University of Copenhagen researchers pave the way for a new protein source

A research team from the Department of Plant and Environmental Sciences at the University of Copenhagen has identified the proteins that help store bitter substances in the seeds of a model goose bait, which is closely related to the rapeseed plant.

The new research result has just been published in the scientific journal Nature.

Rapeseed is grown on more than 200,000 hectares in Denmark and is used for rapeseed oil and as a protein supplement in animal feed, but not as food for humans. This is because the rapeseed plant has a high content of bitter defence substances, which the plant uses to avoid disease attacks and herbivores, and which at the same time makes it inedible to humans.

The development and knowledge gained can be used to remove the proteins and bitter taste from the rapeseed plant, which has huge potential as half of the EU’s locally grown plant proteins already come from rapeseed.

“The climate crisis dictates that we should eat less meat and more plants, and here rapeseed plant has great potential as a new source of plant protein in the green transition. Our latest research results bring us a decisive step closer to making full use of rapeseed,” says Professor Barbara Ann Halkier, who led the research.

The bitter defences in rapeseed are called glucosinolates and are best known as the strong flavour in wasabi and mustard. The so-called rapeseed cake, which is the remains of the seeds after the rapeseed oil has been squeezed out, has only been able to be used in limited quantities as feed for pigs and chickens, even though the protein content is a staggering 30-40 per cent.

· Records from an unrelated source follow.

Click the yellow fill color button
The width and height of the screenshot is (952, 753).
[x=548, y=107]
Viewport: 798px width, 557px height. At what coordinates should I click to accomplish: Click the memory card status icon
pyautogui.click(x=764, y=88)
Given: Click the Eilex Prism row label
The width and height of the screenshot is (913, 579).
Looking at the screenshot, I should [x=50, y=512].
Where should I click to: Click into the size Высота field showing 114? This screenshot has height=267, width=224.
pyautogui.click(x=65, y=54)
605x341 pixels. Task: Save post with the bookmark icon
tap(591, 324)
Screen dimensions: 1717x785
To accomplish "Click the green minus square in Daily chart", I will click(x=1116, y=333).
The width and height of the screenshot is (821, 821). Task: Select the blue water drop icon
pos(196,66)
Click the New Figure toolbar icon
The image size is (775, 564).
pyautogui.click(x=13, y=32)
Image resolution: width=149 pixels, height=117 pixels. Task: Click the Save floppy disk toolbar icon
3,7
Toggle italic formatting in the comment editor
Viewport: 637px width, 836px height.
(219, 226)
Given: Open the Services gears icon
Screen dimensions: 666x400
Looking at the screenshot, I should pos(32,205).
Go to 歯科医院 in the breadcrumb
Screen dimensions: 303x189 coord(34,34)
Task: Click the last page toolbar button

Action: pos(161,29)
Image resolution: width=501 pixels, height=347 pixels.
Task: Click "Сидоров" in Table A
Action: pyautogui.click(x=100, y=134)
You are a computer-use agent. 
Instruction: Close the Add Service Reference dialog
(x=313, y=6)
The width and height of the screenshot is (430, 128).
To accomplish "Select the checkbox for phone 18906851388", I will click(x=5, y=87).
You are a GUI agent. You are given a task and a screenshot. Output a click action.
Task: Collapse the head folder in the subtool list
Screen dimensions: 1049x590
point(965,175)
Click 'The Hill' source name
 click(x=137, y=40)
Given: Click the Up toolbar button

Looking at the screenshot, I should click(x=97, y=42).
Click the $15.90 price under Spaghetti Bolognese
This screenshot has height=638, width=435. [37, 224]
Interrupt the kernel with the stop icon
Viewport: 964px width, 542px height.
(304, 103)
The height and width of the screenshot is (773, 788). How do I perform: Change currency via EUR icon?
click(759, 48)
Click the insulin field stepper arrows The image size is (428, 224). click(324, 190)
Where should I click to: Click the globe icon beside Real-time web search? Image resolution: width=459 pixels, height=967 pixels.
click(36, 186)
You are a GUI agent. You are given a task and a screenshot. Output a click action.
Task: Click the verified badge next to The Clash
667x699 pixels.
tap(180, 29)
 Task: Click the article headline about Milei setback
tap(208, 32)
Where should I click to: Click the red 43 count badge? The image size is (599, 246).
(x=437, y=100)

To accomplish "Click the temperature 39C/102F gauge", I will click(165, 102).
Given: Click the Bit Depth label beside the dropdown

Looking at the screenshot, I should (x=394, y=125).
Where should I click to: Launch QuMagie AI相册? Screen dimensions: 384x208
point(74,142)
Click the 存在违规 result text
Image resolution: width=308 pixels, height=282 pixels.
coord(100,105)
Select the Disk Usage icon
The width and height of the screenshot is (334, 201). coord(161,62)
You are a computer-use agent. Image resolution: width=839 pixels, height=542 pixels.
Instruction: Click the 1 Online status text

The fact that the researchers have now identified the three proteins in the plant that are responsible for transporting the bitter substances into the plant’s seeds means that they can prevent the accumulation of bitter defence substances in the seeds. This is done by precisely removing these three proteins from the plant using a technology called ‘transport engineering’. In this way, the defence substances are still present in all other parts of the plant, so that it can continue to defend itself against its enemies. But the bitter, unhealthy substances are gone.

“Plants have their roots well planted in the soil and cannot just move when there is danger, and therefore they need to produce a wealth of defence substances against disease attacks and herbivores. With our discovery, we have found a way to turn off the bitter substances in the seeds,” says Dr. Deyang Xu, first author of the new study.

The researchers have so far shown that their method works in the model plant goosebait (Arabidobsis thaliana), which is closely related to the rape plant.

“The next task is to show that we can transfer our result from goose bait to rapeseed plant, and we are currently working on this,” says Dr. Deyang Xu.